If the paper would have been properly reviewed, the reviewers would have suggested to downtone the novelity of the tree and just state the obvious: so far (the species sample is very limited), the complete plastome data confirms earlier studies using "DNA fragments with limitied polymorphic information loci" and the accepted view [Wikipedia/APW; both with no reference, yet, to the Yang et al. paper] on inter-generic relationships. And that the complete plastomes point to intra-plastome signal issues that could be interesting to explore further.

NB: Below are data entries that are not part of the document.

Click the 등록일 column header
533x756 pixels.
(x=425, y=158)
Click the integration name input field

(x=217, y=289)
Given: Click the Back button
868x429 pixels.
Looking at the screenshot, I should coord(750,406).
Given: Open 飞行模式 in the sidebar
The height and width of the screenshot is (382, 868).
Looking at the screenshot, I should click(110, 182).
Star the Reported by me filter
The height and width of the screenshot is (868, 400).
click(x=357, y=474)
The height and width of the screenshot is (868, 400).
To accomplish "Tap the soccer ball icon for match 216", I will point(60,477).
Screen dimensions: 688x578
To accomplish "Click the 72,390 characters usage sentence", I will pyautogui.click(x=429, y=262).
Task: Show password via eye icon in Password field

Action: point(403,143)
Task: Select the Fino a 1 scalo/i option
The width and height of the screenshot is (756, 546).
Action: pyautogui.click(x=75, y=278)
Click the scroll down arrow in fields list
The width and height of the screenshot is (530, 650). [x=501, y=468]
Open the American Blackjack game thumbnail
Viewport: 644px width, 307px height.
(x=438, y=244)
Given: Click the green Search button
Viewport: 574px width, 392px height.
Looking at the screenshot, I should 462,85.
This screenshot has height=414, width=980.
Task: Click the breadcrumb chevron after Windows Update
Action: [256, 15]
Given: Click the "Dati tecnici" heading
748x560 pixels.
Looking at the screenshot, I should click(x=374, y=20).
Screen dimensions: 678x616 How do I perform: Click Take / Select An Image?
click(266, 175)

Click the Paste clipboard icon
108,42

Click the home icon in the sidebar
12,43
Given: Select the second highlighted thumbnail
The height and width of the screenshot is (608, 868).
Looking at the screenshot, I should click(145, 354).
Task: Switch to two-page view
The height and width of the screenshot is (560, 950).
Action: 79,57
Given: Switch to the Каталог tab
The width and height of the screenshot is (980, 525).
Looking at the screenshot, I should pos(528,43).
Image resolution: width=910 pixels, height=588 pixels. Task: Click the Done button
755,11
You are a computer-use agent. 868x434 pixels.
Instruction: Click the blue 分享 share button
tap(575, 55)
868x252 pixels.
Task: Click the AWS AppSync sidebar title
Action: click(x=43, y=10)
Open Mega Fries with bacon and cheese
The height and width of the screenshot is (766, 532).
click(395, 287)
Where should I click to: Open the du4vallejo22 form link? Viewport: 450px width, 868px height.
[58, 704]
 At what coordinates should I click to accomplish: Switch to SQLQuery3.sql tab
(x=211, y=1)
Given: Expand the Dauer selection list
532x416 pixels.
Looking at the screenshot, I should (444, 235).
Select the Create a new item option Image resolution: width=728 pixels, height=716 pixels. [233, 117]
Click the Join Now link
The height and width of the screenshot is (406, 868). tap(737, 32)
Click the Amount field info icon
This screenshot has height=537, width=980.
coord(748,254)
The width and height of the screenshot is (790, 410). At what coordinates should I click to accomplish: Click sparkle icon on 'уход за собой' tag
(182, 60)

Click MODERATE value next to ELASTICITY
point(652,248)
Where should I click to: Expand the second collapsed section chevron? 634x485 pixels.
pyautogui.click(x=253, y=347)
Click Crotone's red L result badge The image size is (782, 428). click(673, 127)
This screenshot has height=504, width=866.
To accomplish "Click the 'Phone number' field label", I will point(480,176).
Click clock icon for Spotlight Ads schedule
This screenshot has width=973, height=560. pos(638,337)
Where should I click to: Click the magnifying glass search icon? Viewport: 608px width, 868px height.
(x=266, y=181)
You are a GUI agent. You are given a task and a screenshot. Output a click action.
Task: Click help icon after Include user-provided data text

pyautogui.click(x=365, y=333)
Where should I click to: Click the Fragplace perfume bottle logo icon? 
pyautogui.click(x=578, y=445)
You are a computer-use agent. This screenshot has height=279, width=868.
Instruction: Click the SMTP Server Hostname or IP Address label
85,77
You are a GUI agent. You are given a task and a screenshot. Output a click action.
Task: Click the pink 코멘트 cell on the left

This would have been more than enough for a nice, new paper — the main benefit of complete plastomes is that we can dig for regions with sufficient divergence where the often-advertised standard barcode markers fail miserably, i.e. at the species level. But the authors didn't stop there. And the editor and reviewers didn't bother to stop them (don't blame them, they may have had no idea about the data, methods or organism). They added – because it's so easy to do these days – a dated tree and an ancestral area reconstruction.

The dated tree

Both Forest et al. and we did a dating (in our case, the dating was the main point of the paper, see chronogram above, but don't miss the tables and supplements). The authors' discussion is swift and doesn't even mention these earlier results (easy to do, just make a table). This makes sense because the super-duper data fails to provide anything really new on this front. The main result is (as stated in the abstract):
The divergence time between subfamily Coryloideae and Betuloideae was about 70.49 Mya, and all six extant genera were inferred to have diverged fully by the middle Oligocene.

Yang et al.'s chronogram. The bubble-1 and -2 indicate the nodes that were constrained (fixed using a two-decimal value and a narrow normal distribution).

Some time ago, I wrote a post on the most common errors of (node) dating, which includes some the authors made as well and the reviewers were shy to point out. In the Discussion sections, we read:
Our molecular dating analysis supported Betulaceae to be originated at the end of Cretaceous (∼70.49 Mya).
Origin would be the stem age, but they mean, of course, the crown age (as stated in the abstract). Also, this is not a result but an assumption of the analysis:
Two [in reality: one] fossil constraints were used for calibration: (1) the crown age of the family Betulaceae was set to 69.95 Mya (SD = 2.0) and assigned a normal distribution (Xiang et al., 2014)
In other words, the age was fixed to c. 70 Ma. The reference to Xiang et al. is funny, because this ambitious paper has some massive data issues resulting in some branching artefacts, which affect the dating (problems regarding age estimates for the Fagaceae, another family of Fagales included in the Xiang et al. and other all-Fagales studies, are discussed in detail in the Supplement File S2 to Grímsson et al. 2016b; low-impact journal but charge-free open access).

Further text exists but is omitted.